Description of Reference Numerals
[0051] 100: Information processing apparatus, 101: Acquisition unit, 102: Tracking unit, 103: Management unit, 104: Filter unit, 105: Calculation unit, 106: Conversion unit, 107: Estimation unit, 108: Determination unit, 109: Transmission unit
Claims
1. Acquisition means for acquiring the position and size of at least one object detected from an image in a first coordinate system for indicating the position of the object in the image; Calculation means for calculating a parameter for estimating a position in a second coordinate system different from the first coordinate system from the position in the first coordinate system based on the position and size of the object acquired by the acquisition means; Output means for outputting a position obtained by converting the position of at least one object detected from the image in the first coordinate system to the second coordinate system based on the parameter; An information processing apparatus comprising the same.
2. Analysis means for analyzing the position of the object based on the position of the object in the second coordinate system converted based on the parameter; Notification means for notifying a user based on the result of the analysis of the position of the object; The information processing apparatus according to claim 1, further comprising the same.
3. The analysis means determines, as the analysis of the position of the object, whether there is another object in the vicinity of the object or whether the number of other objects existing in the vicinity of the object is less than or equal to a predetermined value. The information processing apparatus according to claim 2, characterized in that.
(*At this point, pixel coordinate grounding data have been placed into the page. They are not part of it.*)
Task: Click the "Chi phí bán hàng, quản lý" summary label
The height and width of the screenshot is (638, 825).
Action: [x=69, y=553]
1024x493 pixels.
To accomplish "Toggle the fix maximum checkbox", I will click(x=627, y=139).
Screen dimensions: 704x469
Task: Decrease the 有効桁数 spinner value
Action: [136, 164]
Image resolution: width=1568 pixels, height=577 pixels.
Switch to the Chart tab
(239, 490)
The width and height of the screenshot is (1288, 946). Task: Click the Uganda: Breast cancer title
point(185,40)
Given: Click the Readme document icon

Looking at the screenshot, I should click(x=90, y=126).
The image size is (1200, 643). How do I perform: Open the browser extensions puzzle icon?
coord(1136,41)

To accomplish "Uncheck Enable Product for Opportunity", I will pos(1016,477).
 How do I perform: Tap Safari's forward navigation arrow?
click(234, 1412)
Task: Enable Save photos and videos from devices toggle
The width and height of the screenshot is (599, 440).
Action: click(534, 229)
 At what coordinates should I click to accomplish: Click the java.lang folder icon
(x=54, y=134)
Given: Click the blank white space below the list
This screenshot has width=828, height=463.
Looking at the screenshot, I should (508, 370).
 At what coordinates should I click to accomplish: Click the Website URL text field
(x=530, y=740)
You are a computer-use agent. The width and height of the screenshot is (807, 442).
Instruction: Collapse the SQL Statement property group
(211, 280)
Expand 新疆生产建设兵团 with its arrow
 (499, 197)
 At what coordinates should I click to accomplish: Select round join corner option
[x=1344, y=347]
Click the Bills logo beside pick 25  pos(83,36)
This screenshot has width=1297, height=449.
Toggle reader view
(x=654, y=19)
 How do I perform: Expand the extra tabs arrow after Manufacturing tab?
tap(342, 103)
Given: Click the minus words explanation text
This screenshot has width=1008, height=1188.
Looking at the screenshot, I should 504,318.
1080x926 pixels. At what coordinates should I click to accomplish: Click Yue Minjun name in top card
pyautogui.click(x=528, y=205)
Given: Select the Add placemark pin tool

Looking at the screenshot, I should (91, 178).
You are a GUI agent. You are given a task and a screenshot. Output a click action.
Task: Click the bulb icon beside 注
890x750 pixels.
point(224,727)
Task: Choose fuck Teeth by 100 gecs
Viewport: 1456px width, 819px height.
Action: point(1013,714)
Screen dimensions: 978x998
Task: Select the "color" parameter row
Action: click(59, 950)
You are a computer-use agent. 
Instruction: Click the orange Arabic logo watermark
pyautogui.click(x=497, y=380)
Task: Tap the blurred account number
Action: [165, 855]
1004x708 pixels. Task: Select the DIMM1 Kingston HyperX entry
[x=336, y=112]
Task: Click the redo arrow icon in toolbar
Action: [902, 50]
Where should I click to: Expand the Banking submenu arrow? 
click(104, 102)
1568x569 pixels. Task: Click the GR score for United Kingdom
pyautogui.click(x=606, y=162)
4. The information processing apparatus according to claim 2 or 3, characterized in that the notification to the user is to prompt the user to make a call to the object in the vicinity of which there is no other object or the object in the vicinity of which the number of other objects is less than or equal to a predetermined value.
5. Further comprising generation means for generating information indicating the position of an occluder in the image based on the position of the object in the second coordinate system; The analysis means is characterized in that, for the object, an object whose distance between objects is equal to or less than a predetermined value and for which no such shielding object exists between the objects is regarded as another object existing in the vicinity of the object, in the information processing apparatus according to any one of claims 2 to 4.
6. The information indicating the position of the shielding object is information indicating the distribution of the positions of the objects in the second coordinate system for each partial region of the image in the second coordinate system, in the information processing apparatus according to claim 5.
7. The analysis means determines whether or not the shielding object exists between the objects based on the information indicating the distribution of the positions in the partial region through which the line segment connecting the object and another object passes in the second coordinate system, in the information processing apparatus according to claim 6.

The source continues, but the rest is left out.